### WORK TO BE COMPLETED
Render the data as a numbered list, dropping any blank lines and leaving the pictures out.

(Entries on where items appear)
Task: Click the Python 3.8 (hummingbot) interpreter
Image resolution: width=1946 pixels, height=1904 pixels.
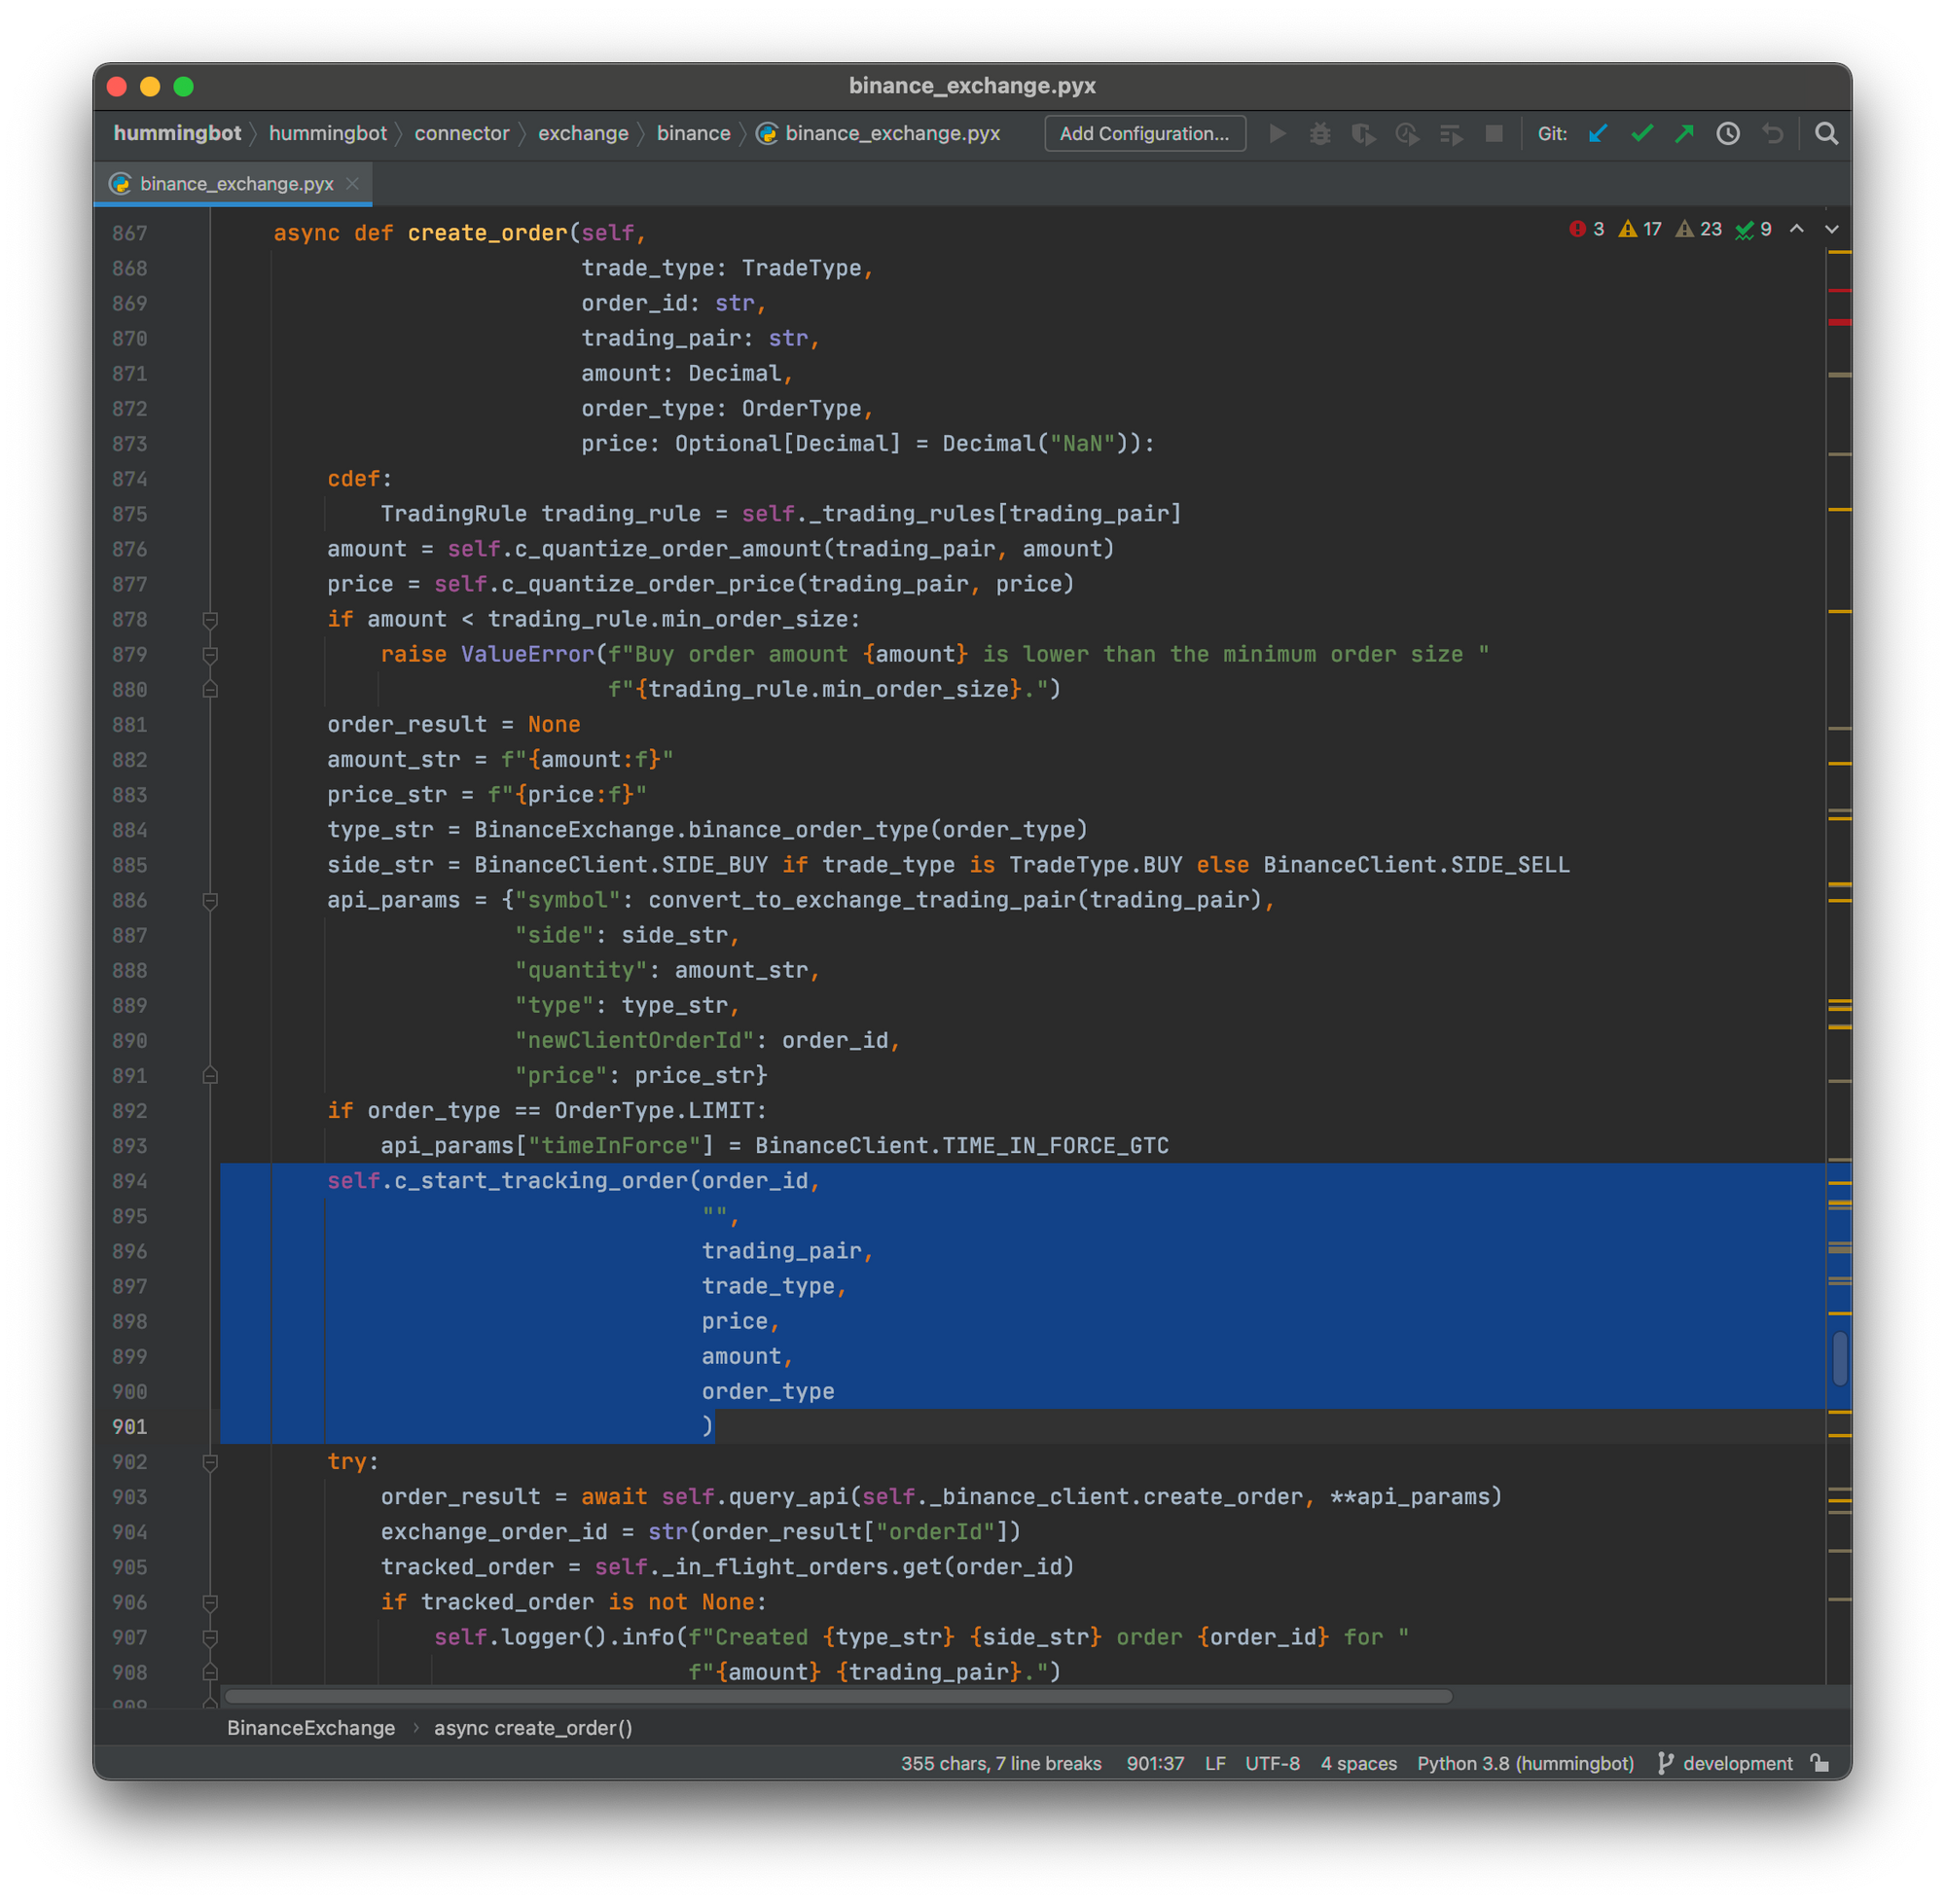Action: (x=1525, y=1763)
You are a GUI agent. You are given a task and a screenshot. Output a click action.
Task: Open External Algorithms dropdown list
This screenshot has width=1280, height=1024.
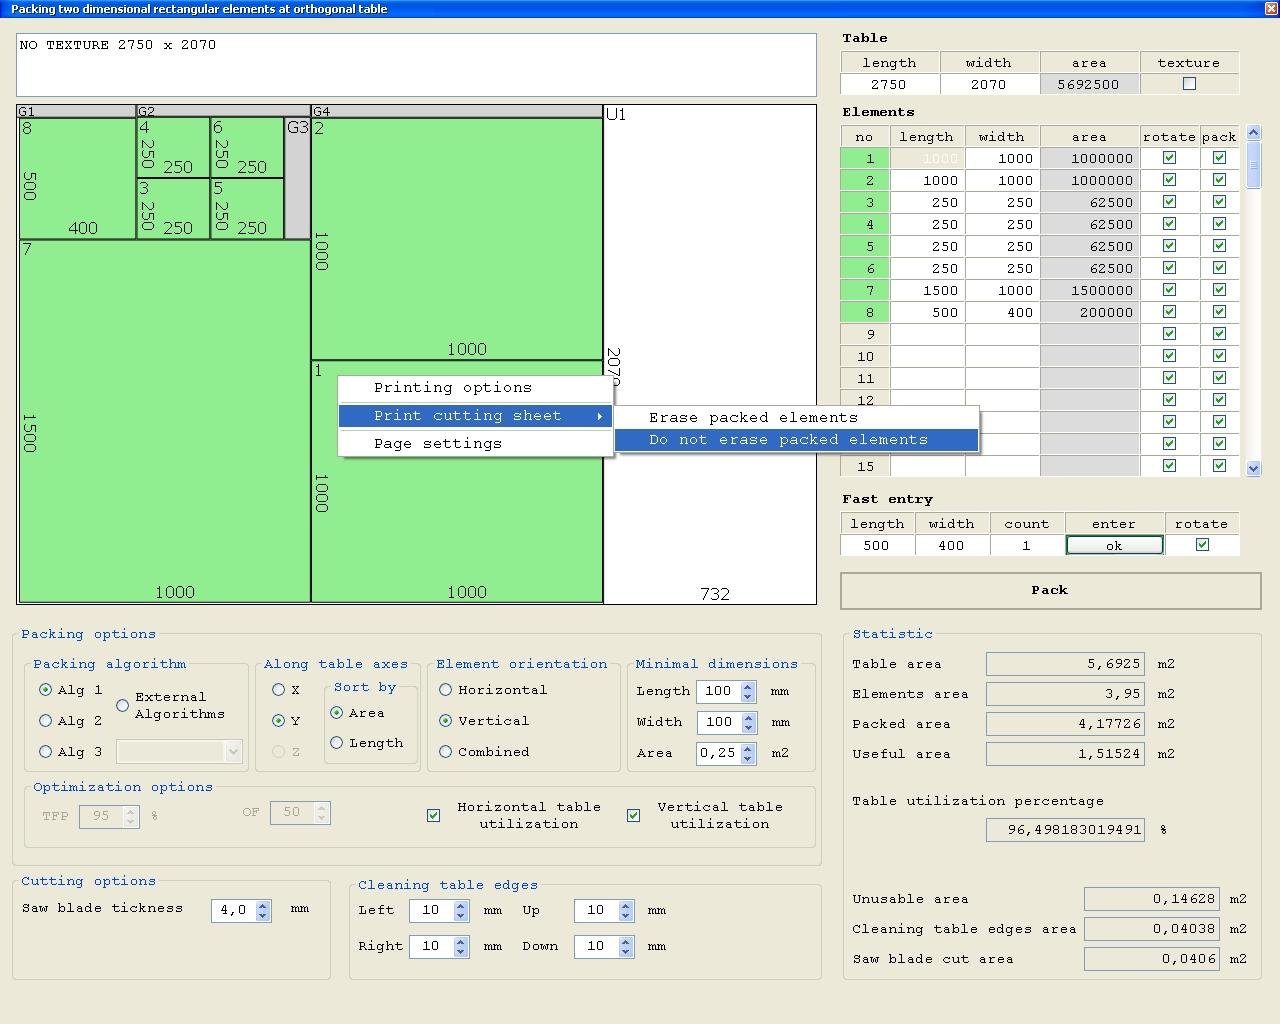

### EXERCISE RESPONSE
1. Task: Click the Python 3.8 (hummingbot) interpreter
2. Image resolution: width=1946 pixels, height=1904 pixels.
3. Action: (x=1525, y=1763)
4. You are a GUI agent. You are given a task and a screenshot. Output a click action.
5. Task: Open External Algorithms dropdown list
6. This screenshot has width=1280, height=1024.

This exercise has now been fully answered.